== Supplied material ==
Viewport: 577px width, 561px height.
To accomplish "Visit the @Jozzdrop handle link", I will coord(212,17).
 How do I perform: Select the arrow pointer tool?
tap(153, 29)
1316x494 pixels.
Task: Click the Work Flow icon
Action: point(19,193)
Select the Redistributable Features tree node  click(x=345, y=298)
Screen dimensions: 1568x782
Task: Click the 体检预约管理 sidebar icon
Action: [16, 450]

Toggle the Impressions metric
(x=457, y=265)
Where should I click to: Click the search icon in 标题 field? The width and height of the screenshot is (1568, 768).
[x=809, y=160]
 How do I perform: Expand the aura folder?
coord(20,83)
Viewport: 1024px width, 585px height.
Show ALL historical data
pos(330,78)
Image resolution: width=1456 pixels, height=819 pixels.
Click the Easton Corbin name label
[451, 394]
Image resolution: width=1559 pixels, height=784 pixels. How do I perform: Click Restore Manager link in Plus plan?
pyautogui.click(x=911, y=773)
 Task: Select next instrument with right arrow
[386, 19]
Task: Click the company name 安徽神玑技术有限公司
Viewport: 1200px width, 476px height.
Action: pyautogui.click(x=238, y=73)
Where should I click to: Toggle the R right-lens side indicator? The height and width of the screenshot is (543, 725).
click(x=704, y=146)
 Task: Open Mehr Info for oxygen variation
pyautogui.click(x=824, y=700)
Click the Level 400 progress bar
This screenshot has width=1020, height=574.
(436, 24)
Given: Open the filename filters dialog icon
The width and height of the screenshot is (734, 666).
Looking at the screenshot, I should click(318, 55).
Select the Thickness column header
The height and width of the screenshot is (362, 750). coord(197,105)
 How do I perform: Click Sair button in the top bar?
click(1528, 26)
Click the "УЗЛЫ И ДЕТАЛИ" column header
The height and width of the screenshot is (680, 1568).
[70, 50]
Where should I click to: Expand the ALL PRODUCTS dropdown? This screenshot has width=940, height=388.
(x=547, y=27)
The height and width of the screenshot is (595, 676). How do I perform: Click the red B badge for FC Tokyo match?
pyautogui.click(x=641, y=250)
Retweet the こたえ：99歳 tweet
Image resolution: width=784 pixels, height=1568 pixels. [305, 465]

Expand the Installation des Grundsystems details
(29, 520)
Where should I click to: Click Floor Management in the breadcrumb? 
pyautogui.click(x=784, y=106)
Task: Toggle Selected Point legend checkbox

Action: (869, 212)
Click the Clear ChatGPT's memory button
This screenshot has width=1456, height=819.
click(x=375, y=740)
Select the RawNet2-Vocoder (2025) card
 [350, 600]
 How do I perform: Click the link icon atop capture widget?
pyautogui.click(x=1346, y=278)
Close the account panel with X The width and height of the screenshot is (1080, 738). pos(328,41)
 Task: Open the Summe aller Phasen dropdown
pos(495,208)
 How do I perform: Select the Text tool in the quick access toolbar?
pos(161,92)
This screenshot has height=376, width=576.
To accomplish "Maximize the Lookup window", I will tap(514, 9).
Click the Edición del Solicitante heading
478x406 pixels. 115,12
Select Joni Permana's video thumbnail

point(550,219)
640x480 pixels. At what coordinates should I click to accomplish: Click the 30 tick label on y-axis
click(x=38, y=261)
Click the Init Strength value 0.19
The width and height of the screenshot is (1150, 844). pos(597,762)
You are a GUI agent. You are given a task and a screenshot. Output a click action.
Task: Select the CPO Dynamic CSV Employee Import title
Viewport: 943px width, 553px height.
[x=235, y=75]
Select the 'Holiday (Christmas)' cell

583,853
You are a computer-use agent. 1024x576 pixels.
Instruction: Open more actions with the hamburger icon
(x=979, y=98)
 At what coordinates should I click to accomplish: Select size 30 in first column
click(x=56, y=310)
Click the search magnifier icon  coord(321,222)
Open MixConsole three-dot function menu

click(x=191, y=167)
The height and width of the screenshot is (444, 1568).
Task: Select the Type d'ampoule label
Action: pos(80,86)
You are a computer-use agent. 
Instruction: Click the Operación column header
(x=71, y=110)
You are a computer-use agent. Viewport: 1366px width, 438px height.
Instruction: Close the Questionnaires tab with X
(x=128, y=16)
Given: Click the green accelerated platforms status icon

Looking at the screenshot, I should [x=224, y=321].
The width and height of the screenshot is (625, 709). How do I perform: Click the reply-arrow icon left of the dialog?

== Your task ==
Copy every record above exactly as it is.

== Task output ==
Viewport: 577px width, 561px height.
To accomplish "Visit the @Jozzdrop handle link", I will coord(212,17).
 How do I perform: Select the arrow pointer tool?
tap(153, 29)
1316x494 pixels.
Task: Click the Work Flow icon
Action: point(19,193)
Select the Redistributable Features tree node  click(x=345, y=298)
Screen dimensions: 1568x782
Task: Click the 体检预约管理 sidebar icon
Action: [16, 450]

Toggle the Impressions metric
(x=457, y=265)
Where should I click to: Click the search icon in 标题 field? The width and height of the screenshot is (1568, 768).
[x=809, y=160]
 How do I perform: Expand the aura folder?
coord(20,83)
Viewport: 1024px width, 585px height.
Show ALL historical data
pos(330,78)
Image resolution: width=1456 pixels, height=819 pixels.
Click the Easton Corbin name label
[451, 394]
Image resolution: width=1559 pixels, height=784 pixels. How do I perform: Click Restore Manager link in Plus plan?
pyautogui.click(x=911, y=773)
 Task: Select next instrument with right arrow
[386, 19]
Task: Click the company name 安徽神玑技术有限公司
Viewport: 1200px width, 476px height.
Action: pyautogui.click(x=238, y=73)
Where should I click to: Toggle the R right-lens side indicator? The height and width of the screenshot is (543, 725).
click(x=704, y=146)
 Task: Open Mehr Info for oxygen variation
pyautogui.click(x=824, y=700)
Click the Level 400 progress bar
This screenshot has width=1020, height=574.
(436, 24)
Given: Open the filename filters dialog icon
The width and height of the screenshot is (734, 666).
Looking at the screenshot, I should click(318, 55).
Select the Thickness column header
The height and width of the screenshot is (362, 750). coord(197,105)
 How do I perform: Click Sair button in the top bar?
click(1528, 26)
Click the "УЗЛЫ И ДЕТАЛИ" column header
The height and width of the screenshot is (680, 1568).
[70, 50]
Where should I click to: Expand the ALL PRODUCTS dropdown? This screenshot has width=940, height=388.
(x=547, y=27)
The height and width of the screenshot is (595, 676). How do I perform: Click the red B badge for FC Tokyo match?
pyautogui.click(x=641, y=250)
Retweet the こたえ：99歳 tweet
Image resolution: width=784 pixels, height=1568 pixels. [305, 465]

Expand the Installation des Grundsystems details
(29, 520)
Where should I click to: Click Floor Management in the breadcrumb? 
pyautogui.click(x=784, y=106)
Task: Toggle Selected Point legend checkbox

Action: (869, 212)
Click the Clear ChatGPT's memory button
This screenshot has width=1456, height=819.
click(x=375, y=740)
Select the RawNet2-Vocoder (2025) card
 [350, 600]
 How do I perform: Click the link icon atop capture widget?
pyautogui.click(x=1346, y=278)
Close the account panel with X The width and height of the screenshot is (1080, 738). pos(328,41)
 Task: Open the Summe aller Phasen dropdown
pos(495,208)
 How do I perform: Select the Text tool in the quick access toolbar?
pos(161,92)
This screenshot has height=376, width=576.
To accomplish "Maximize the Lookup window", I will tap(514, 9).
Click the Edición del Solicitante heading
478x406 pixels. 115,12
Select Joni Permana's video thumbnail

point(550,219)
640x480 pixels. At what coordinates should I click to accomplish: Click the 30 tick label on y-axis
click(x=38, y=261)
Click the Init Strength value 0.19
The width and height of the screenshot is (1150, 844). pos(597,762)
You are a GUI agent. You are given a task and a screenshot. Output a click action.
Task: Select the CPO Dynamic CSV Employee Import title
Viewport: 943px width, 553px height.
[x=235, y=75]
Select the 'Holiday (Christmas)' cell

583,853
You are a computer-use agent. 1024x576 pixels.
Instruction: Open more actions with the hamburger icon
(x=979, y=98)
 At what coordinates should I click to accomplish: Select size 30 in first column
click(x=56, y=310)
Click the search magnifier icon  coord(321,222)
Open MixConsole three-dot function menu

click(x=191, y=167)
The height and width of the screenshot is (444, 1568).
Task: Select the Type d'ampoule label
Action: pos(80,86)
You are a computer-use agent. 
Instruction: Click the Operación column header
(x=71, y=110)
You are a computer-use agent. Viewport: 1366px width, 438px height.
Instruction: Close the Questionnaires tab with X
(x=128, y=16)
Given: Click the green accelerated platforms status icon

Looking at the screenshot, I should [x=224, y=321].
The width and height of the screenshot is (625, 709). How do I perform: Click the reply-arrow icon left of the dialog?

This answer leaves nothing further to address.